Proxy Extractor

Proxy Extractor is the entry point for messy sources. It fetches or reads source material, parses possible proxy candidates, normalizes formats, dedupes results, and gives per-source extraction metrics.

Proxy Extractor

Input Modes

Use one URL or source. This is best when testing a new source before adding it to a larger workflow.

Paste multiple URLs or sources. This is best for a known group of source feeds.

Load sources from a local text file. This is best when maintaining source lists outside the app.

Use cloud proxy sources returned from ZeroTrace Server. This is best when you want managed ZeroTrace source discovery.

Parser Profiles

Profile	Use when
Auto	You are not sure whether the source is text, HTML, or JSON.
Plain text	The source is a raw list or text blob.
HTML	The source is a web page, table, code block, list, or page with useful attributes.
JSON	The source is an API response, feed, or structured JSON object list.

HTML Extraction

HTML mode can use a custom selector and can also extract from common structures such as:

tables
pre, code, and textarea
ordered and unordered lists
data-ip, data-host, data-proxy, and data-address attributes
scripts that look like JSON or contain proxy-like values

JSON Extraction

JSON mode supports simple JSON path selection:

data.items[*]
data.items[*].proxy
sources[0].proxies[*]

It can also infer proxy-shaped objects from fields such as host, hostname, ip, address, server, port, scheme, protocol, username, user, password, and pass.

Dedupe Modes

Mode	Keeps separate rows when
Full	The full normalized proxy string differs.
Host + port	The endpoint differs, regardless of scheme or auth.
Host	The host differs, regardless of port, scheme, or auth.

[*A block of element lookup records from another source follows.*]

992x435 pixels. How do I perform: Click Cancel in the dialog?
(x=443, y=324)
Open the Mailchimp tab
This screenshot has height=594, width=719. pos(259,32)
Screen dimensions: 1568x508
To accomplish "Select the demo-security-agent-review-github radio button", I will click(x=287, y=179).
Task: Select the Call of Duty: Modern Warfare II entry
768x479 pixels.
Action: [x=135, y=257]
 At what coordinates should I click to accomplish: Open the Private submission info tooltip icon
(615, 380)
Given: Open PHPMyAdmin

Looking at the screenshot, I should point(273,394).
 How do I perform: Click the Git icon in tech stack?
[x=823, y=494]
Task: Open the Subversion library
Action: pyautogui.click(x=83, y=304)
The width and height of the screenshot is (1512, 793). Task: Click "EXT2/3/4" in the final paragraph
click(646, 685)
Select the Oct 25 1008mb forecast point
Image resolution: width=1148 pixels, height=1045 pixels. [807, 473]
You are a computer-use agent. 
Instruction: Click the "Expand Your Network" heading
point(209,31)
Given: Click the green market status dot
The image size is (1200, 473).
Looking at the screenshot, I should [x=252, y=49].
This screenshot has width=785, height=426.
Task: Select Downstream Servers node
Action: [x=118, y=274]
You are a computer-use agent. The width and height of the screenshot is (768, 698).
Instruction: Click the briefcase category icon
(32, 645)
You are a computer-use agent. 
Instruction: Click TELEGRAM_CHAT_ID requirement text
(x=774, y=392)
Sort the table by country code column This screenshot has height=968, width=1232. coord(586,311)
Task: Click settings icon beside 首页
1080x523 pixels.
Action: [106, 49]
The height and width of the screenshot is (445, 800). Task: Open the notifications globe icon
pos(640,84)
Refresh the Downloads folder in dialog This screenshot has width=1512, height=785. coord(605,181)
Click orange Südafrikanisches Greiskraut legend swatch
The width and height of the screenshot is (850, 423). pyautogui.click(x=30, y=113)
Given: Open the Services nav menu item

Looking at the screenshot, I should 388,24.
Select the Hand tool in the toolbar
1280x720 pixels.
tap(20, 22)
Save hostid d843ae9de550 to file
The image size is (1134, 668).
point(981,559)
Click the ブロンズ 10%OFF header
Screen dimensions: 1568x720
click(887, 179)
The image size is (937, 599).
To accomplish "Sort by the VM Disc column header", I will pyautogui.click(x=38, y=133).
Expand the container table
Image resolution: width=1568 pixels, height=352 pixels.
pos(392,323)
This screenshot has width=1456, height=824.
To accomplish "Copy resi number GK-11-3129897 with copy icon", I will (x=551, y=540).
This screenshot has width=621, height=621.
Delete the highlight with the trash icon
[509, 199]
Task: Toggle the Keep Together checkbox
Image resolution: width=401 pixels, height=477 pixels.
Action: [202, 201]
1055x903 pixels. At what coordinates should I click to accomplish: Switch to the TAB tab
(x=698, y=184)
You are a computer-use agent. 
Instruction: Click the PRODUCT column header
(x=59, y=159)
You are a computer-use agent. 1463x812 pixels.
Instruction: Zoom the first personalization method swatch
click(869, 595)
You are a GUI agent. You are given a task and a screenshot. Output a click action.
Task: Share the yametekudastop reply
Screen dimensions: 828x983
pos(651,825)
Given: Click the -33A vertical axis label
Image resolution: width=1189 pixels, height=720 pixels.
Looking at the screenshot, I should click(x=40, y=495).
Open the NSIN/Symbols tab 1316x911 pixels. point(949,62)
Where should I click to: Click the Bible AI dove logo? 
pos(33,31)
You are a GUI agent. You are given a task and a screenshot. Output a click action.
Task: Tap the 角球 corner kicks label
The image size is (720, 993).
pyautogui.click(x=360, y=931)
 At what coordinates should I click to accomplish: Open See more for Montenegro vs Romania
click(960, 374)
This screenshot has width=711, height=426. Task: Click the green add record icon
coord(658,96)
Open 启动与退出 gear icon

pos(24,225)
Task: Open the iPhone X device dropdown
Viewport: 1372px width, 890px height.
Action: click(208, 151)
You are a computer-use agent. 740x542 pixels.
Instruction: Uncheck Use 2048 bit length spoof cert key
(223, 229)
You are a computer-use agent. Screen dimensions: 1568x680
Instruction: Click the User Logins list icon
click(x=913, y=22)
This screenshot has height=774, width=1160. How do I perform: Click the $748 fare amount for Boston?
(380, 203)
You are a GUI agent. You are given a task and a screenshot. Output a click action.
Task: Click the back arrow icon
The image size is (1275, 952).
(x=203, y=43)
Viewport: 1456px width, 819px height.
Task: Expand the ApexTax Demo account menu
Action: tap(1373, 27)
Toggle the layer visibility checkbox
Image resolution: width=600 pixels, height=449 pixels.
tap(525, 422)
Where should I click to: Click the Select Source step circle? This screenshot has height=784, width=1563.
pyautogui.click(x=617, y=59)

Use Prefer strongest when you want dedupe to keep the strongest variant for the same dedupe key.

Metrics To Review

Metric	What it tells you
HTTP status	Whether the source loaded successfully.
Parser used	Which parser actually produced output.
Candidate count	How many proxy-like values were found before final cleanup.
Duplicate count	How noisy the source was.
Proxy count	How many normalized proxies survived extraction.
Error	Fetch, parsing, selector, or source-specific failure.

Details That Matter

Feature	Detail
Source fetch	Concurrency, timeout, redirects, random User-Agent, custom User-Agent, headers, and cookies.
Cloud source mode	Uses cloud proxy sources.
Response handling	Supports gzip, zlib, and deflate-style response bodies with an extraction body cap around 4 MiB.
Auto fallback	Auto parser can try JSON, HTML, and plain text fallbacks when the first route produces no proxies.
JSON object inference	Finds proxy objects split across host/port/scheme/user/pass fields.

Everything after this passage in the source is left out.